**Problem details:**
Which lines run from the one containing "Instruction: Click the Video" to the end of the entries below? Retype exactly those, both ends included.

Entries taken from a collection:
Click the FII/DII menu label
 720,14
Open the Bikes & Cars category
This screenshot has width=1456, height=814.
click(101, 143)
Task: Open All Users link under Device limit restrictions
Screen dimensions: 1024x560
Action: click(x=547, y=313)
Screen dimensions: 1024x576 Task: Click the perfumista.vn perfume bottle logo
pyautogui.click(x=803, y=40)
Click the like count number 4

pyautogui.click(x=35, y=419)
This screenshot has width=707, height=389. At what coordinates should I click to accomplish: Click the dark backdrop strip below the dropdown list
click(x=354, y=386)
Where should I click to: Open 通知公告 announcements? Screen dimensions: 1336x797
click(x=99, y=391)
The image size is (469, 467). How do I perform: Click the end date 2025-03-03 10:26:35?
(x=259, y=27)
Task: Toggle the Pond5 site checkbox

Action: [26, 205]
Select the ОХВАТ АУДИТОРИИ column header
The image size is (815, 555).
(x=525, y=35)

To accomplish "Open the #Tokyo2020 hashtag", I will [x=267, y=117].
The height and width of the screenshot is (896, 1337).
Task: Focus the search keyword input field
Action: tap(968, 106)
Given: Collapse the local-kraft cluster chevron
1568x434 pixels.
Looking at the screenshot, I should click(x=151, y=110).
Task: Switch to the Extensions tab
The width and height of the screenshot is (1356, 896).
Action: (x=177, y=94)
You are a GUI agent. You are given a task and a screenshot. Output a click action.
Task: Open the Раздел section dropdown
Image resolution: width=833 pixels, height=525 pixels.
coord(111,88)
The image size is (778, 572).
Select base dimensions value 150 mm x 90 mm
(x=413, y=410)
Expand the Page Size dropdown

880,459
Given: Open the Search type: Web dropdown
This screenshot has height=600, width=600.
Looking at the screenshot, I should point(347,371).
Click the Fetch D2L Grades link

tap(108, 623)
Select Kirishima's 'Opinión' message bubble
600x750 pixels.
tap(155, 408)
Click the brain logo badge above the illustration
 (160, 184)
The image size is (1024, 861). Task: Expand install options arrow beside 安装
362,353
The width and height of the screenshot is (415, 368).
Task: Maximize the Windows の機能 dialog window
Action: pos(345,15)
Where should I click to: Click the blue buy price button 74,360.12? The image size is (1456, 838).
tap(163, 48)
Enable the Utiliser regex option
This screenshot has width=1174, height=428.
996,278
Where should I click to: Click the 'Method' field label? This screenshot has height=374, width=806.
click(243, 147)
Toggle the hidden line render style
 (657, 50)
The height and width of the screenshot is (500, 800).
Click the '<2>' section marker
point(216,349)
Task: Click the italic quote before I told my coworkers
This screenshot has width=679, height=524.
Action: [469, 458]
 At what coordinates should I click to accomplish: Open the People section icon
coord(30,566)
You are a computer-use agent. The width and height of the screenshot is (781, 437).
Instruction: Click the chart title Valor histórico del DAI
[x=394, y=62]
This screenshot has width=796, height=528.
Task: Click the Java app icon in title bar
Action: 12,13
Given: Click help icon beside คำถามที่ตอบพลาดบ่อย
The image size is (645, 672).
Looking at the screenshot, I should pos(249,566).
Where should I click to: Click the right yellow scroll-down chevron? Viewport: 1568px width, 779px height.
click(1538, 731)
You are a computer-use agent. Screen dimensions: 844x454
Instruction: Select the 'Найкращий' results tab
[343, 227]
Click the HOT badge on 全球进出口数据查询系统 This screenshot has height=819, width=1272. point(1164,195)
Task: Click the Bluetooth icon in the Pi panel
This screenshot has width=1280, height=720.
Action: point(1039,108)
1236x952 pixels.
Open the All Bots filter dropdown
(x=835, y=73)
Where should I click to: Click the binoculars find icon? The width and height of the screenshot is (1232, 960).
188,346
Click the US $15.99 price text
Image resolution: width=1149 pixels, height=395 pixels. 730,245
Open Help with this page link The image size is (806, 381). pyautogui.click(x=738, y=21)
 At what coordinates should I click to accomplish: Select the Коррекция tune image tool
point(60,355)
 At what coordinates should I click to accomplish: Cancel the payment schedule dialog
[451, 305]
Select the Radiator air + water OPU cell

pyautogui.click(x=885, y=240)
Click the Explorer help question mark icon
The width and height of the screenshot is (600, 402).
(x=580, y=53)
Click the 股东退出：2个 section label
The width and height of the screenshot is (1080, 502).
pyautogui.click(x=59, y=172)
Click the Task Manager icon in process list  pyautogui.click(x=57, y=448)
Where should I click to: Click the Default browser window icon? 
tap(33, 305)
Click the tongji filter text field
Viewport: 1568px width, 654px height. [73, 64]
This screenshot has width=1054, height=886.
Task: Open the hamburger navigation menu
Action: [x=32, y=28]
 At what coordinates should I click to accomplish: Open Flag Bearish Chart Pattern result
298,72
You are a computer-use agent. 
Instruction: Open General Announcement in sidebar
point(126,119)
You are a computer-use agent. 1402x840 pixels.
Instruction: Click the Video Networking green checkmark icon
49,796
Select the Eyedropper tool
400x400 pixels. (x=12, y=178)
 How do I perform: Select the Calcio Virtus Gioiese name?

**Exercise answer:**
Instruction: Click the Video Networking green checkmark icon
49,796
Select the Eyedropper tool
400x400 pixels. (x=12, y=178)
 How do I perform: Select the Calcio Virtus Gioiese name?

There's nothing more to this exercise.